Tuesday, May 4, 2010

On Humus and Humility

Last year I put a lawn in from seed. A whole lawn. It was a terrible idea, don’t do it. It is far better to grow healthy children than a healthy lawn.  That said, this spring when my lawn came in, I had a gardening epiphany.

As part of the process of setting the seed, I turned out the decomposed material from my composter, sowed it into the soil as far as it would go and set the rest of the seed in chemical fertilizer. You can very easily tell by looking which parts of my yard had humus from the composter worked into them and which were chemically fertilized. The part that looks like Eden and needs to be mown all the time but never weeded, that’s the compost section, the spindly “hair club for men” section with the dandelions, not so much.
I have a composter still and I use it almost every day when I make meals for myself and my family and friends. I load it with the ends of things: the stems of zucchini and the rotted places on peppers.  I put in apple cores and tons and tons of egg shells.  I pile it high with steaming coffee grounds and all the things that don’t make it onto the table.  These are the bits and pieces of things that were not good enough. They are things that would have changed the taste or altered the texture in a way I did not want.  Sometimes all they are is not pretty.  Sometimes they have been let get actually toxic.  They have sat in a container in my fridge until I had to confront them.  They have molded while awaiting my determination to make the dish I bought them for. They are the by-products of the end product, the trash that didn’t make the table.

My composter sits at the far end of my yard, out of sight, in theory, and away from where the smell might bother people, though if you’re doing it right, this process shouldn’t bother anyone else.

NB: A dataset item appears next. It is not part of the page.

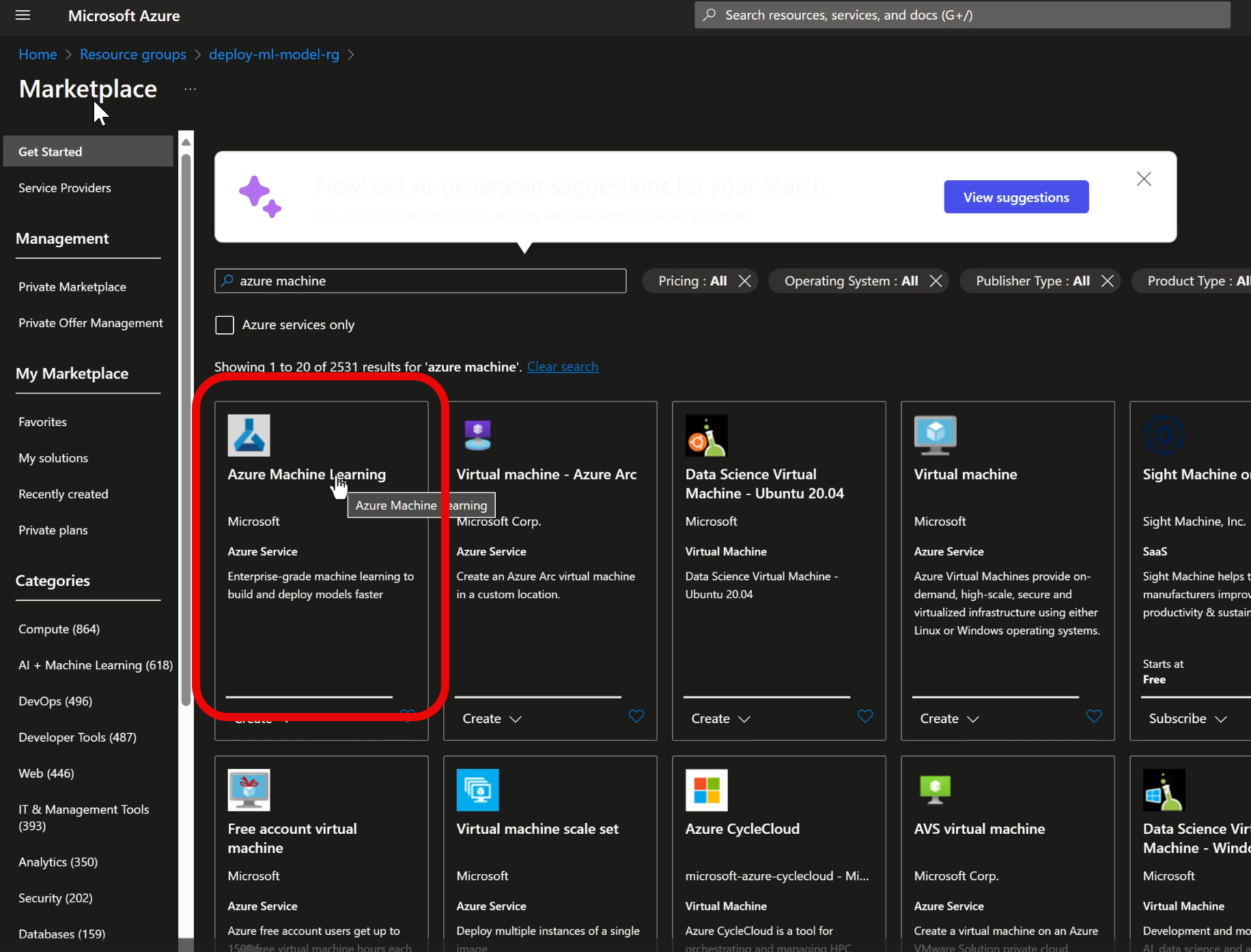The width and height of the screenshot is (1251, 952).
Task: Click the Data Science Virtual Machine Ubuntu icon
Action: (706, 435)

I have to load up a bowl and walk out, sometimes through snow, across a dark and untrustworthy lawn to put things into it.  And then when I open the lid it is frequently smelly and gross.  And it’s hot in there, even in winter, cooking and steamy and revolting.
Now, compost is not an easy pet to keep. It has to be turned. You have to get out with a spade every once in a while and dig it up and turn it over all the time bifurcating worms and not inhaling gnats and trying to keep the gagging to a minimum. One year I discovered a family of mice living in a space in my compost and I had to work around them all summer to keep from killing them… so they could grow big and strong and move out into my cupboards where I could self-righteously poison them.

And then the time comes to turn out the decomposed material.  It is not technically humus, but that is what we call it. Out it comes, black and stinky and sweaty and strange.  You spread it out in the sun for a day to let it “cure.” The sun dries it a little, the breeze carries its delightful stench into the neighbor’s yard. And then you work it into the dirt and the effect is magical. While it isn’t actually soil, humus is “the life-force” of soil that enables soil to hold water effectively and drain easily, to make nutrients available for growing plants, to help decaying material to decompose. Humus, from the Latin word humilis meaning “low” or “humble,” is also the root of the word “humility.”

It makes perfect sense, really.  Humility is anthropological humus.  When we go out into the world, we try to present the best possible version of ourselves.  We try to avoid those aspects of our personality that won’t constructively contribute to the whole.  We cut away the bruises to our egos, we trim off the unsightly failures and leave off the sour words of recrimination and the moldy hurts we’ve let fester over the years.  These things are not suited for public consumption.  Now, we can, if we choose, put them down a garbage disposal and have them rush away with the sewage.  Or we can toss them into the garbage to build up with the commercial baggage of our time in a giant landfill somewhere.
 
Or we can force ourselves to load them into a bowl.  We can troop out, even in the snow, and dump them into a pit with all the other leavings of our lives, to sit and stew and break down into elemental pieces.  We might have to work it, once in a while to confront the stink and the pestilence that it has wrought.  But over time, if we are diligent, those by-products of our world worthy self will break down into their elements. And then, if we are willing, we can pull it out, expose it to the light of day and see, once and for all, that all those experiences, all those feelings, all those aspects of ourselves that were so totally not going into the salad, have become something infinitely more useful. Those ends and pieces are the starting point for new lettuce and new strawberries, new strengths and healthy places that one day, if all goes well, will end up as the true fruits of our labors:  beautiful and fragrant, healthy and entirely organic.